- EXERCISE REQUIREMENTS: Swap each "Viewport" in the records below for "Window", and write the records out again with nothing else altered.

Stored entries

_ _ _

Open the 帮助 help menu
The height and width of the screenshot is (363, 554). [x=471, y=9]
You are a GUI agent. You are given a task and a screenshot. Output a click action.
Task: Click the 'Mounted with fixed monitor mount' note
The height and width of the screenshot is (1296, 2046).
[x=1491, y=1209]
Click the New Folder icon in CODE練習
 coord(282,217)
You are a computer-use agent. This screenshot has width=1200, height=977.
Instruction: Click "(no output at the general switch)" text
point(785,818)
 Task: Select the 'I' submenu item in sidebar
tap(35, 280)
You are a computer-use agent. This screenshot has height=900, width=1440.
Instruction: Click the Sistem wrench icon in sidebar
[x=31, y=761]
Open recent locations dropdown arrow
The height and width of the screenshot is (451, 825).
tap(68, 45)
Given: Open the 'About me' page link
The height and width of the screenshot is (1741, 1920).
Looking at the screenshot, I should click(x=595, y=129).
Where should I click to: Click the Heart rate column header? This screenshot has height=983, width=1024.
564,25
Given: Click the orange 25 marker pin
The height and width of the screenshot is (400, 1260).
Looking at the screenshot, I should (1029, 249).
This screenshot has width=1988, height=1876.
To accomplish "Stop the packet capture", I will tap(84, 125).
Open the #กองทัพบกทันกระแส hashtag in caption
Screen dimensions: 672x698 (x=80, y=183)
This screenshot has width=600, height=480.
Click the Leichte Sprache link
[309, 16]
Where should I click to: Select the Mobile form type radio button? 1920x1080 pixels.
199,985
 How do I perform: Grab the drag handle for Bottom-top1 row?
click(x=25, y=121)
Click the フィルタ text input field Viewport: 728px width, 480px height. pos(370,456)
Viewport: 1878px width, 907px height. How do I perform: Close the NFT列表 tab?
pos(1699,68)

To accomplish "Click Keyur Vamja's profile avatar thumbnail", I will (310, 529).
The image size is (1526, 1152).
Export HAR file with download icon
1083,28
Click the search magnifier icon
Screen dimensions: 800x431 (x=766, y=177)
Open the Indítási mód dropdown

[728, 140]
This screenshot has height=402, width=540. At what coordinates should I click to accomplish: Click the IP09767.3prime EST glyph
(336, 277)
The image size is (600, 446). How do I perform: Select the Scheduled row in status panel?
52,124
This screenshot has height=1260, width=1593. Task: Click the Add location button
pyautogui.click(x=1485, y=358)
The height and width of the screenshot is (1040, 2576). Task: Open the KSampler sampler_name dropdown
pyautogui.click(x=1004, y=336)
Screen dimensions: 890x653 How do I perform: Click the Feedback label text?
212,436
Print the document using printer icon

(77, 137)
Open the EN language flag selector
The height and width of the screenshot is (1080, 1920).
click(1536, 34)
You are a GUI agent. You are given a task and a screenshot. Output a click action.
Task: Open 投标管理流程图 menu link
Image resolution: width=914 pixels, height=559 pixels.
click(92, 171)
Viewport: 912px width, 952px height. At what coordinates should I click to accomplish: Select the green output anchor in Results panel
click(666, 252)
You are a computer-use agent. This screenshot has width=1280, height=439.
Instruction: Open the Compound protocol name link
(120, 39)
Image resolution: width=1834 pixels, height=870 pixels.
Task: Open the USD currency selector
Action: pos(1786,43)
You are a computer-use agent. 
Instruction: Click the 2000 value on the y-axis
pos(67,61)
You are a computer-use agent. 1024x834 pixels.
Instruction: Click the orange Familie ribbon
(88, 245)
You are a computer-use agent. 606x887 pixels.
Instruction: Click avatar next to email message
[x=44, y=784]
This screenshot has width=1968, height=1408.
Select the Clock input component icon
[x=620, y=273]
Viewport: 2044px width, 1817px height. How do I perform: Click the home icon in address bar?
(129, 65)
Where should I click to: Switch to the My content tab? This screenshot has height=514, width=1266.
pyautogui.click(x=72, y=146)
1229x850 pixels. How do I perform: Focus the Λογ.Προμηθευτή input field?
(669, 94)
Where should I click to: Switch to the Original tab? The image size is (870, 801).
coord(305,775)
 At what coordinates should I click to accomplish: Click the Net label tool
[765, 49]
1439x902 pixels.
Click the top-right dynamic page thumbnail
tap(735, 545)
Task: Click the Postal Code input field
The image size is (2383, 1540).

_ _ _

- RESULT FOR THIS TASK:
Open the 帮助 help menu
The height and width of the screenshot is (363, 554). [x=471, y=9]
You are a GUI agent. You are given a task and a screenshot. Output a click action.
Task: Click the 'Mounted with fixed monitor mount' note
The height and width of the screenshot is (1296, 2046).
[x=1491, y=1209]
Click the New Folder icon in CODE練習
 coord(282,217)
You are a computer-use agent. This screenshot has width=1200, height=977.
Instruction: Click "(no output at the general switch)" text
point(785,818)
 Task: Select the 'I' submenu item in sidebar
tap(35, 280)
You are a computer-use agent. This screenshot has height=900, width=1440.
Instruction: Click the Sistem wrench icon in sidebar
[x=31, y=761]
Open recent locations dropdown arrow
The height and width of the screenshot is (451, 825).
tap(68, 45)
Given: Open the 'About me' page link
The height and width of the screenshot is (1741, 1920).
Looking at the screenshot, I should click(x=595, y=129).
Where should I click to: Click the Heart rate column header? This screenshot has height=983, width=1024.
564,25
Given: Click the orange 25 marker pin
The height and width of the screenshot is (400, 1260).
Looking at the screenshot, I should (1029, 249).
This screenshot has width=1988, height=1876.
To accomplish "Stop the packet capture", I will tap(84, 125).
Open the #กองทัพบกทันกระแส hashtag in caption
Screen dimensions: 672x698 (x=80, y=183)
This screenshot has width=600, height=480.
Click the Leichte Sprache link
[309, 16]
Where should I click to: Select the Mobile form type radio button? 1920x1080 pixels.
199,985
 How do I perform: Grab the drag handle for Bottom-top1 row?
click(x=25, y=121)
Click the フィルタ text input field Window: 728px width, 480px height. pos(370,456)
Window: 1878px width, 907px height. How do I perform: Close the NFT列表 tab?
pos(1699,68)

To accomplish "Click Keyur Vamja's profile avatar thumbnail", I will (310, 529).
The image size is (1526, 1152).
Export HAR file with download icon
1083,28
Click the search magnifier icon
Screen dimensions: 800x431 (x=766, y=177)
Open the Indítási mód dropdown

[728, 140]
This screenshot has height=402, width=540. At what coordinates should I click to accomplish: Click the IP09767.3prime EST glyph
(336, 277)
The image size is (600, 446). How do I perform: Select the Scheduled row in status panel?
52,124
This screenshot has height=1260, width=1593. Task: Click the Add location button
pyautogui.click(x=1485, y=358)
The height and width of the screenshot is (1040, 2576). Task: Open the KSampler sampler_name dropdown
pyautogui.click(x=1004, y=336)
Screen dimensions: 890x653 How do I perform: Click the Feedback label text?
212,436
Print the document using printer icon

(77, 137)
Open the EN language flag selector
The height and width of the screenshot is (1080, 1920).
click(1536, 34)
You are a GUI agent. You are given a task and a screenshot. Output a click action.
Task: Open 投标管理流程图 menu link
Image resolution: width=914 pixels, height=559 pixels.
click(92, 171)
Window: 912px width, 952px height. At what coordinates should I click to accomplish: Select the green output anchor in Results panel
click(666, 252)
You are a computer-use agent. This screenshot has width=1280, height=439.
Instruction: Open the Compound protocol name link
(120, 39)
Image resolution: width=1834 pixels, height=870 pixels.
Task: Open the USD currency selector
Action: pos(1786,43)
You are a computer-use agent. 
Instruction: Click the 2000 value on the y-axis
pos(67,61)
You are a computer-use agent. 1024x834 pixels.
Instruction: Click the orange Familie ribbon
(88, 245)
You are a computer-use agent. 606x887 pixels.
Instruction: Click avatar next to email message
[x=44, y=784]
This screenshot has width=1968, height=1408.
Select the Clock input component icon
[x=620, y=273]
Window: 2044px width, 1817px height. How do I perform: Click the home icon in address bar?
(129, 65)
Where should I click to: Switch to the My content tab? This screenshot has height=514, width=1266.
pyautogui.click(x=72, y=146)
1229x850 pixels. How do I perform: Focus the Λογ.Προμηθευτή input field?
(669, 94)
Where should I click to: Switch to the Original tab? The image size is (870, 801).
coord(305,775)
 At what coordinates should I click to accomplish: Click the Net label tool
[765, 49]
1439x902 pixels.
Click the top-right dynamic page thumbnail
tap(735, 545)
Task: Click the Postal Code input field
The image size is (2383, 1540).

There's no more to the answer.